Mr. Saxe writes with facility, is intent mainly on jests and epigrams, and amuses himself and his readers by clever hits at the fashions and follies of the time. His goodnatured satire does not cleave to the depths, nor is his humor of that quality which reaches to the sources of feeling, and which gives us the surprises of an April day. But he is level with the popular apprehension, and has made his name more familiarly known, in all parts of the country, than that of any of our comic versifiers.-UNDERWOOD, FRANCIS H,, 1872, A Hand-Book of English Literature, American Authors, p. 406.

Until his fame was somewhat overshadowed by Artemus Ward, he might have been called the most popular humorous writer of America. . . . Mr. Saxe excels in light, easy verse, and in unexpected, if not absolutely punning, turns of expression. His more elaborate productions are not so successful. In the general style and effect of certain of his comic pieces he strongly reminds one of Thomas Hood. Saxe, it must be observed, is one of the very few thoroughly national poets, in this sense, that his themes and the atmosphere of his verse are almost exclusively American.-HART, JOHN S., 1872, A Manual of American Literature, p. 341.

John G. Saxe owes his wide acceptance with the public not merely to the elasticity of his verse, the sparkle of his wit, and the familiarity of his topics, but to his power of diffusing the spirit of his own good humor. The unctuous satisfaction he feels in putting his mood of merriment into rhyme is communicated to his reader, so that, as it were, they laugh joyously together. WHIPPLE, EDWIN P., 1876-86, American Literature and Other Papers, ed. Whittier, p. 131.

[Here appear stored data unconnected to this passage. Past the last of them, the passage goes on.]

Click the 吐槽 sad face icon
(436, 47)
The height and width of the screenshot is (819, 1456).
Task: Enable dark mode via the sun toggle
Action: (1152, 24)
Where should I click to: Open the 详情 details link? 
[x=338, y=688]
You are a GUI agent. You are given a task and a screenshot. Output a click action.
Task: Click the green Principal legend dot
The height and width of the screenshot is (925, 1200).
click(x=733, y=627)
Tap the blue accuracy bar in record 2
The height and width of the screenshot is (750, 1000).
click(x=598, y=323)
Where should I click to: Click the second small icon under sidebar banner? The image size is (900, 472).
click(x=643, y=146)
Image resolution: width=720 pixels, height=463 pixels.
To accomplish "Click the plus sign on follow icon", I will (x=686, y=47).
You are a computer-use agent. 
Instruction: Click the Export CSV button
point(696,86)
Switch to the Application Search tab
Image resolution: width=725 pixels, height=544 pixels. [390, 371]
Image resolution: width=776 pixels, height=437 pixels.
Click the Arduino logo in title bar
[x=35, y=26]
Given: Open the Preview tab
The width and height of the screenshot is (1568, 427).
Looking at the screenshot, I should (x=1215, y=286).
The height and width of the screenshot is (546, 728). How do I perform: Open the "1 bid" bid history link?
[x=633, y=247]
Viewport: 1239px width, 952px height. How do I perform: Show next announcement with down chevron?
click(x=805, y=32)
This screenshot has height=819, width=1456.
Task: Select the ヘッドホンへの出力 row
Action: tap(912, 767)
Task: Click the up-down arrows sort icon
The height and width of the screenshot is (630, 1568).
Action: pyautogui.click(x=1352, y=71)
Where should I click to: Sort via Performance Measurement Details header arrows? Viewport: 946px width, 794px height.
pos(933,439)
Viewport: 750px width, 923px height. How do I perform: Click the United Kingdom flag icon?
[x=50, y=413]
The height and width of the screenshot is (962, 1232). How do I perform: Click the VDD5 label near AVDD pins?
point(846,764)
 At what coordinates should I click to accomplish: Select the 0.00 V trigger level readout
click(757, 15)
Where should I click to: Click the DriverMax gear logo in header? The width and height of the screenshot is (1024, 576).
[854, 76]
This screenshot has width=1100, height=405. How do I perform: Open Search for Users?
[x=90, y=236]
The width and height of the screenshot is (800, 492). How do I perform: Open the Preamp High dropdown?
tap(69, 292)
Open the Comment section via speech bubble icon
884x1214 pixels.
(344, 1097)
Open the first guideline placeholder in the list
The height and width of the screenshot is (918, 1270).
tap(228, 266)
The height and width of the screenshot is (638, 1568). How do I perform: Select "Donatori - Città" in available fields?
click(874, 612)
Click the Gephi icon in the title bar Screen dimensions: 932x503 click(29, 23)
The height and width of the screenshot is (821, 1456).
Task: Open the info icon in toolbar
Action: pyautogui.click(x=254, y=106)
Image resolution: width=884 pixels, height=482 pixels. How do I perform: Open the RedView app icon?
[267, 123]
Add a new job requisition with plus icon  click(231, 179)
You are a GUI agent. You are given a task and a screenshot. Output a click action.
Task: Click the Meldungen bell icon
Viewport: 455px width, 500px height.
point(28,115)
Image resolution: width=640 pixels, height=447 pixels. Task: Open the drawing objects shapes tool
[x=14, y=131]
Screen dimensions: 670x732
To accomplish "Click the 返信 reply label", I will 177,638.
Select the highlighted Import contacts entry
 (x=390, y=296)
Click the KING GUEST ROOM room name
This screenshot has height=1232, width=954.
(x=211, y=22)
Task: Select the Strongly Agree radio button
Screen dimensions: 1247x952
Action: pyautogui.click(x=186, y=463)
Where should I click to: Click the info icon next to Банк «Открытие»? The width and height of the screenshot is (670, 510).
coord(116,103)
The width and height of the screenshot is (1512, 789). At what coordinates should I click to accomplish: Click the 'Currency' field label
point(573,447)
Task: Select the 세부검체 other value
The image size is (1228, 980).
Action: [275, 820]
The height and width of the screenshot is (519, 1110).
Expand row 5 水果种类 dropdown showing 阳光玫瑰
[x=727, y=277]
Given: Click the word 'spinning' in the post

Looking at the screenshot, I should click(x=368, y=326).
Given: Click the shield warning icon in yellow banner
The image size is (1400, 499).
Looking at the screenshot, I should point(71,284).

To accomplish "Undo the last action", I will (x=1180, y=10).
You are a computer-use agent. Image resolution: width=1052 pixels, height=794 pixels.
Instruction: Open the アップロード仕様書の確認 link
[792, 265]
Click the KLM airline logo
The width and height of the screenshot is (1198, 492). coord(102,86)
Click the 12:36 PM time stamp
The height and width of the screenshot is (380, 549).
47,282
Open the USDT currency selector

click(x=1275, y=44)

The abundant verse of Mr. Saxe belongs almost exclusively to the least poetical of the several orders into which poetry is sometimes classified-viz., the satirical and homiletic, which is made palatable only by natural lyric flow and grace, and by the frolic and gentle humor of its begetter. He ranked below Tom Hood and Dr. Holmes as a maker of light, often comic, ballads, pentameter satires, etc., and he had no claims as their rival in the more serious

and imaginative composition of higher moods, on which something more than a passing reputation is founded. A few of his ditties, such as the "Rhyme of the Rail" and "The Briefless Barrister," will long be found in the collections. For the most part he was a popular specimen of the collegesociety, lecture-room, dinner-table rhymster, that may be set down as a peculiarly American type and of a generation now almost passed away. His unsophisticated wit, wisdom, and verse, were understood and broadly relished by his audiences; his mellow personality made him justly a favorite; and his printed poems obtained a large and prolonged sale among American readers. That this should have been the case, when poetry of a higher class-like Dr. Parsons's for example-failed of a general market, shows that, while good wine in the end may need no bush, its dispenser often must wait till the crowd have filled up the hostel that has the gayest sign.STEDMAN, EDMUND CLARENCE, 1887, John Godfrey Saxe, The Critic, April 9, p. 79.

John Godfrey Saxe is a genius by himself. . . . The verses by Saxe excel by virtue of plain, honest statement, and are even sometimes wanting in literary finish. SIMONDS, ARTHUR B., 1894, American Song, p. 171.

A poet who wrote society verse of not a little sparkle, although not equal to the best in that kind by Halleck and by Holmes.MATTHEWS, BRANDER, 1896, An Introduction to the Study of American Literature, p. 224.

He came far behind Hood and his other British models, but it was not discreditable to his countrymen that they should have bought and laughed over his numerous volumes. "The Proud Miss McBride," "Rhyme of the Rail," and "The Blind Men and the Elephant" have not lost their sprightliness.-TRENT, WILLIAM P., 1903, A History of American Literature, p. 531.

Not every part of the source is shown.